(Saved data entries)
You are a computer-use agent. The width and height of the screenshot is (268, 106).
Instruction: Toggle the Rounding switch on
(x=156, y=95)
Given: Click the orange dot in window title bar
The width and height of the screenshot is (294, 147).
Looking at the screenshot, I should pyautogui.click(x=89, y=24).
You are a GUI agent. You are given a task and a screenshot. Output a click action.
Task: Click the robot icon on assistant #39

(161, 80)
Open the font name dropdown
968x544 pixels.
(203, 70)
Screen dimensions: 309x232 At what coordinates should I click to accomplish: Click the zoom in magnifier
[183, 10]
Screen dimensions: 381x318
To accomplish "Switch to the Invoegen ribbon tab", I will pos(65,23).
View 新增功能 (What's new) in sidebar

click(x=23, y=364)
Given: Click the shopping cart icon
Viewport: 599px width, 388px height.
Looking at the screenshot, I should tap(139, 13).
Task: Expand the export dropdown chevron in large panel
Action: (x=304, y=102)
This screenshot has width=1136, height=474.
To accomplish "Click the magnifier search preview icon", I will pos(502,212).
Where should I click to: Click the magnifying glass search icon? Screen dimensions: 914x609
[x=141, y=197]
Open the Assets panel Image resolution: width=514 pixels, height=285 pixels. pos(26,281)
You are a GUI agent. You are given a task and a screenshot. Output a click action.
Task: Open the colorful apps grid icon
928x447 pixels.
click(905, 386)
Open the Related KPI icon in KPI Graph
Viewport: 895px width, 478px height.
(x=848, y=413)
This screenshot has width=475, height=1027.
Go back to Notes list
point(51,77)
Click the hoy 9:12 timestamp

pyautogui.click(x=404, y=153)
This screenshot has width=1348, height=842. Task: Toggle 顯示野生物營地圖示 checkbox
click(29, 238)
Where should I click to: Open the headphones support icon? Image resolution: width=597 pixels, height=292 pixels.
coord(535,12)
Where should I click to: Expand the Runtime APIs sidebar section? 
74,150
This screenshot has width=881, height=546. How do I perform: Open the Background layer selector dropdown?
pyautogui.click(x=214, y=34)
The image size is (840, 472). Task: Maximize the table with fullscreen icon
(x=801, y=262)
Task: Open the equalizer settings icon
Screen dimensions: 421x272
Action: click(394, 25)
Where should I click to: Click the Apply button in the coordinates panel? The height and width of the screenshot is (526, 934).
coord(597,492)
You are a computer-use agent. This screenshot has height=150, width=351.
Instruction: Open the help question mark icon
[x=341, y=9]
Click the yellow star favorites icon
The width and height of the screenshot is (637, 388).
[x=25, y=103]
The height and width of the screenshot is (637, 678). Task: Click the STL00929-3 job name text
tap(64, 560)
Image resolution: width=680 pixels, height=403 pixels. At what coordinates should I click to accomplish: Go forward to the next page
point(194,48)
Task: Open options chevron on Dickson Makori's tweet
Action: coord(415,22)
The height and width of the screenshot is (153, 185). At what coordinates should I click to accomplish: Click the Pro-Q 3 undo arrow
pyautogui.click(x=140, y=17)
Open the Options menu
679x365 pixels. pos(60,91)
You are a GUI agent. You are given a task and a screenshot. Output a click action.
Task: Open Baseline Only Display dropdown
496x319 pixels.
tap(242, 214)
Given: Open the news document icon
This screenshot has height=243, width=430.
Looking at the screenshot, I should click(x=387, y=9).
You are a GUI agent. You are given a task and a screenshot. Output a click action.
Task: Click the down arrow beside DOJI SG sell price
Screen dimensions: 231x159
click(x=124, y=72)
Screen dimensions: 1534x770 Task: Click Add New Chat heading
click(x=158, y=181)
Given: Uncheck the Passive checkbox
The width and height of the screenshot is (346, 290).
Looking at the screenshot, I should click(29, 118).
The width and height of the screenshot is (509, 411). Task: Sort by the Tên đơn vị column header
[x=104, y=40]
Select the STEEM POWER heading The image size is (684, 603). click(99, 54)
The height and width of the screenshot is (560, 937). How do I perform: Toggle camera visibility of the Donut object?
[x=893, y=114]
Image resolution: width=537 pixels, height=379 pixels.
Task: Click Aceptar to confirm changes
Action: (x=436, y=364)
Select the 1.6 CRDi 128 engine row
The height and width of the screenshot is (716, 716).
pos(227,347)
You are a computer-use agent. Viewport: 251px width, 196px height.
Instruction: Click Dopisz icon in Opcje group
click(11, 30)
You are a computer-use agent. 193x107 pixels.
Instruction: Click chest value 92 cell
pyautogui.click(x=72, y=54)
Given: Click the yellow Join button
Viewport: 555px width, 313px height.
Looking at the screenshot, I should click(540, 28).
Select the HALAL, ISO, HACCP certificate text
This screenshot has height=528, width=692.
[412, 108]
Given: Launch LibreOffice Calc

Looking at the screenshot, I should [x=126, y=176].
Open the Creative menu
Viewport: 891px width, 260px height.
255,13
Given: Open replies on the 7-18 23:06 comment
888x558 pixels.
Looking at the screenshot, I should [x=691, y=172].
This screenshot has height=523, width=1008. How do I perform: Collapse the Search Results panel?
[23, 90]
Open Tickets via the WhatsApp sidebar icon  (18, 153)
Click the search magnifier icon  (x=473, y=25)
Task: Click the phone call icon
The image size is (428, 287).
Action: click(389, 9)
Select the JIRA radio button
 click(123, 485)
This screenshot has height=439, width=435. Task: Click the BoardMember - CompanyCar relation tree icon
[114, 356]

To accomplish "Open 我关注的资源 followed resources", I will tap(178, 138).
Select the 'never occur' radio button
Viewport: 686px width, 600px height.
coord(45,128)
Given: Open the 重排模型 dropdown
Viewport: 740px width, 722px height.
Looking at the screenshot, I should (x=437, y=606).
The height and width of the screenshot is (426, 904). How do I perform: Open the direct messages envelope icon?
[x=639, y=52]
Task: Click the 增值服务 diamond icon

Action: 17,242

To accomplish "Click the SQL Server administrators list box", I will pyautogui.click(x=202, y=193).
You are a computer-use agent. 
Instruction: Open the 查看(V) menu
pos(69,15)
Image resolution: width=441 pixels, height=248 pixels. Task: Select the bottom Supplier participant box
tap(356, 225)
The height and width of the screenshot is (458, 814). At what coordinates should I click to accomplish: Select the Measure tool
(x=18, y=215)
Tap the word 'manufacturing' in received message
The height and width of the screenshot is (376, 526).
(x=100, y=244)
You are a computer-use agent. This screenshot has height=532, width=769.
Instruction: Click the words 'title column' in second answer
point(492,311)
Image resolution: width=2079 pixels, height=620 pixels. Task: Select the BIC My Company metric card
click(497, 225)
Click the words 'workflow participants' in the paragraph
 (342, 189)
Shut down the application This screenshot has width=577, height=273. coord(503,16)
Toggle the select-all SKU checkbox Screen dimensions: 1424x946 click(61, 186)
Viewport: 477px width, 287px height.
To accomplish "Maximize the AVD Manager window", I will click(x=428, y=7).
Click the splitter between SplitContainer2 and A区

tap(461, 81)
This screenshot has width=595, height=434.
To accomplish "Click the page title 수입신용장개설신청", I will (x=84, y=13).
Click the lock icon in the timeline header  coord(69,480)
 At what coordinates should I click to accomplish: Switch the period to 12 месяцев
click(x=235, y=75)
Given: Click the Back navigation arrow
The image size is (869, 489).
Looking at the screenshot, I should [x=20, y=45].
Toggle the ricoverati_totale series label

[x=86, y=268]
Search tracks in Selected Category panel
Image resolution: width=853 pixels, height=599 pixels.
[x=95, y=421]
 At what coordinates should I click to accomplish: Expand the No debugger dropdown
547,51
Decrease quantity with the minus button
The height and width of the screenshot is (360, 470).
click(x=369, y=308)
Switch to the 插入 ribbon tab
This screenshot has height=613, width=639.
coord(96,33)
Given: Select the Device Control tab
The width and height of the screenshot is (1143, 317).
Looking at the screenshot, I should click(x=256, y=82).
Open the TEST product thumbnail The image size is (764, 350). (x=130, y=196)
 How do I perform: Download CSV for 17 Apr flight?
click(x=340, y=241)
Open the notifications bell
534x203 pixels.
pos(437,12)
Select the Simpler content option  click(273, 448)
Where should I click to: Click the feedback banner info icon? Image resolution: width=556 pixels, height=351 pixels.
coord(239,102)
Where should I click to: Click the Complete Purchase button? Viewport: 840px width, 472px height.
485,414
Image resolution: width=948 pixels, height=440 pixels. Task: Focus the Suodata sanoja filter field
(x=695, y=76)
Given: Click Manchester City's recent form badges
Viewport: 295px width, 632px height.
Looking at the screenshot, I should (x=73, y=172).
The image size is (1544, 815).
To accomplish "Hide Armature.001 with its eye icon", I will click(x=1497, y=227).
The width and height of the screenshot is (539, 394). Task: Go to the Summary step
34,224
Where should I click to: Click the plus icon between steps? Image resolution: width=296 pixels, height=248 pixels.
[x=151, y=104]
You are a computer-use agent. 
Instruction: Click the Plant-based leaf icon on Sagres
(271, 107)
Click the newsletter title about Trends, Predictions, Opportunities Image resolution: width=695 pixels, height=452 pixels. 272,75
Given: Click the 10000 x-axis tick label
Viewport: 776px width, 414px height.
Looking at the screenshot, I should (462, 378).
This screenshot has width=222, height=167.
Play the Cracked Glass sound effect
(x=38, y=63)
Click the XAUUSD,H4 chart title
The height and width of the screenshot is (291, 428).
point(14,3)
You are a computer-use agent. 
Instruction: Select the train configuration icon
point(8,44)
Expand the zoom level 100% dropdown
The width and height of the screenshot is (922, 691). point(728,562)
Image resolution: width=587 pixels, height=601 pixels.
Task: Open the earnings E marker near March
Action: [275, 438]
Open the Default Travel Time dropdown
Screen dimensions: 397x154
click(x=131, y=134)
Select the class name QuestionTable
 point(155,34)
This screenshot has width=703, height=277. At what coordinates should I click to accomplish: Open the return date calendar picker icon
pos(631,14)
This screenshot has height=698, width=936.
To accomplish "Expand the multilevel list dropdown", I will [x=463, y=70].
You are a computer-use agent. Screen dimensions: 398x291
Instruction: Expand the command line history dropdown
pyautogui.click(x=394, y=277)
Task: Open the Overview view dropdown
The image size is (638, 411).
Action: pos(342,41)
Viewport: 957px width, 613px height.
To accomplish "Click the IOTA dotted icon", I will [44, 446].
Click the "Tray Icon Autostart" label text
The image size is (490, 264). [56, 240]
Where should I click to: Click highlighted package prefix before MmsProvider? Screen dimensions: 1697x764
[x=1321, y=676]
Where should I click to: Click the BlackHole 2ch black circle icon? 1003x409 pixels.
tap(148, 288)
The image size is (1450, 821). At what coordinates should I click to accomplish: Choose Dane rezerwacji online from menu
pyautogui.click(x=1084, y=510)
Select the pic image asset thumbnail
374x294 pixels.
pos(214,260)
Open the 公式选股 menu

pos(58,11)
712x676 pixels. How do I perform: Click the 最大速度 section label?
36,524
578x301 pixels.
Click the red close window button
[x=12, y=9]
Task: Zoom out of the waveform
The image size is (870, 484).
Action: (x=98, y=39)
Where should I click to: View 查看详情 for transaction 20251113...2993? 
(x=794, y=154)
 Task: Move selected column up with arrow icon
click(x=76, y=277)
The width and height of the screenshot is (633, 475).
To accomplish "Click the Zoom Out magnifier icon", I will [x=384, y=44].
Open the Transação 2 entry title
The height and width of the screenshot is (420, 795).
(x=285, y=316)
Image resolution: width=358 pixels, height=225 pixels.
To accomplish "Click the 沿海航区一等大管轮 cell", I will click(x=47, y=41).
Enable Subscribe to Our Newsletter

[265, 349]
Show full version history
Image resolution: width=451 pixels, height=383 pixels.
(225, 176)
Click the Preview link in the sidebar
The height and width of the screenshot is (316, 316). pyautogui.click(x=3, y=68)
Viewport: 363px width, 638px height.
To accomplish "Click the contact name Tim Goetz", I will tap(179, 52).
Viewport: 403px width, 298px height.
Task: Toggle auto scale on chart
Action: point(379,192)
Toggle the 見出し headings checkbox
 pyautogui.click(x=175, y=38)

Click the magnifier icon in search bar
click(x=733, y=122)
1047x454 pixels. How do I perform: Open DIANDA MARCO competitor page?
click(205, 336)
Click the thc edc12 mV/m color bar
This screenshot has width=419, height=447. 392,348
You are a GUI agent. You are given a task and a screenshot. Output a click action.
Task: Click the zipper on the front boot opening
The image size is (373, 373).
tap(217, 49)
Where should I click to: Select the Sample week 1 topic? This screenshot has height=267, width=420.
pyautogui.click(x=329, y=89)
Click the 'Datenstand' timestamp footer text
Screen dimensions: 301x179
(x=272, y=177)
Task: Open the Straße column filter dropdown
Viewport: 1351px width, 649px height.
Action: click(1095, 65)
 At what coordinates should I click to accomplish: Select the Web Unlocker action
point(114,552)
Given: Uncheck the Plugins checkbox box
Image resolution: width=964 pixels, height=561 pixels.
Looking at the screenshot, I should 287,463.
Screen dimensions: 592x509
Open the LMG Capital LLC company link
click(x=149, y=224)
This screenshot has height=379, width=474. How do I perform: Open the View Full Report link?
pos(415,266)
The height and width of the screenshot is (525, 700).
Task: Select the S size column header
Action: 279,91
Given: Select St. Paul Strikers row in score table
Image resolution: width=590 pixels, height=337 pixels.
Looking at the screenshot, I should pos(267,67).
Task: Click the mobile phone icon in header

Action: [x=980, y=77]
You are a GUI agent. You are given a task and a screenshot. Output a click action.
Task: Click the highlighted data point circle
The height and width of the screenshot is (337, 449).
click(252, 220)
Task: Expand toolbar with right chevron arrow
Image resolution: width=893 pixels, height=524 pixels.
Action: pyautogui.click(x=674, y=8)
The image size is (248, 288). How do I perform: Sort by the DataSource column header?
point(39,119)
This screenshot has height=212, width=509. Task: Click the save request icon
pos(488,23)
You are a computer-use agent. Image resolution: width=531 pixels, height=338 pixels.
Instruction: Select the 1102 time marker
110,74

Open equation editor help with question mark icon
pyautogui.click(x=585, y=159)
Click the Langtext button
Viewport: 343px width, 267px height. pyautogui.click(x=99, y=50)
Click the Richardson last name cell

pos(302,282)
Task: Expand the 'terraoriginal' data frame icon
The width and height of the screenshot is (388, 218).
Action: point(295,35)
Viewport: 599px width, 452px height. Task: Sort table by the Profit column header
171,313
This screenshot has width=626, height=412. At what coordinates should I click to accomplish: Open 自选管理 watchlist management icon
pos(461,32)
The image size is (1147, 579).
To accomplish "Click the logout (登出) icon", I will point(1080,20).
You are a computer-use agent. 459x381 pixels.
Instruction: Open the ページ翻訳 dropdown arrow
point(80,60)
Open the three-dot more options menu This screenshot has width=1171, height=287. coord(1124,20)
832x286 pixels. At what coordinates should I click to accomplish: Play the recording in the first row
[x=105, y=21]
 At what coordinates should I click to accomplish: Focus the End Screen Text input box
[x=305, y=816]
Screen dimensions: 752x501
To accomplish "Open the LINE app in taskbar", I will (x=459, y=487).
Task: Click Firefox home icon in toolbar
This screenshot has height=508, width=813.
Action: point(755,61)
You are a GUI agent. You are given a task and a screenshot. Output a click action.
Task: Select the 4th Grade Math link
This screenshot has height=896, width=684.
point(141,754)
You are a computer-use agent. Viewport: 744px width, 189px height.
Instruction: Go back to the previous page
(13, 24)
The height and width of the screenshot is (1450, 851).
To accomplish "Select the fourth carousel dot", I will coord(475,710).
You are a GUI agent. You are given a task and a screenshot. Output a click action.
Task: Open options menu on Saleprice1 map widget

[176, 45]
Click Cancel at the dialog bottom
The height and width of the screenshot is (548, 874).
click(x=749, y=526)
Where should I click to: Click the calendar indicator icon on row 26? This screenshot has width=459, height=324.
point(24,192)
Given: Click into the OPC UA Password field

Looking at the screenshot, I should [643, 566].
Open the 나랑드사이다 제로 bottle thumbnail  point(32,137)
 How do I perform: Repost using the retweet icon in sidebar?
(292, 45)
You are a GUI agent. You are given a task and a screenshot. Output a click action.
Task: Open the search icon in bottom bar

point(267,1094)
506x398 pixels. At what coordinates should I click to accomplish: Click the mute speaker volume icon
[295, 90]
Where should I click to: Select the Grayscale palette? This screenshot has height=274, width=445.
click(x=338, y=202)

- **Your goal**:
Given the entries above, say how many lines include the word "Uncheck", and write nothing besides the number.

- **Answer space**:
2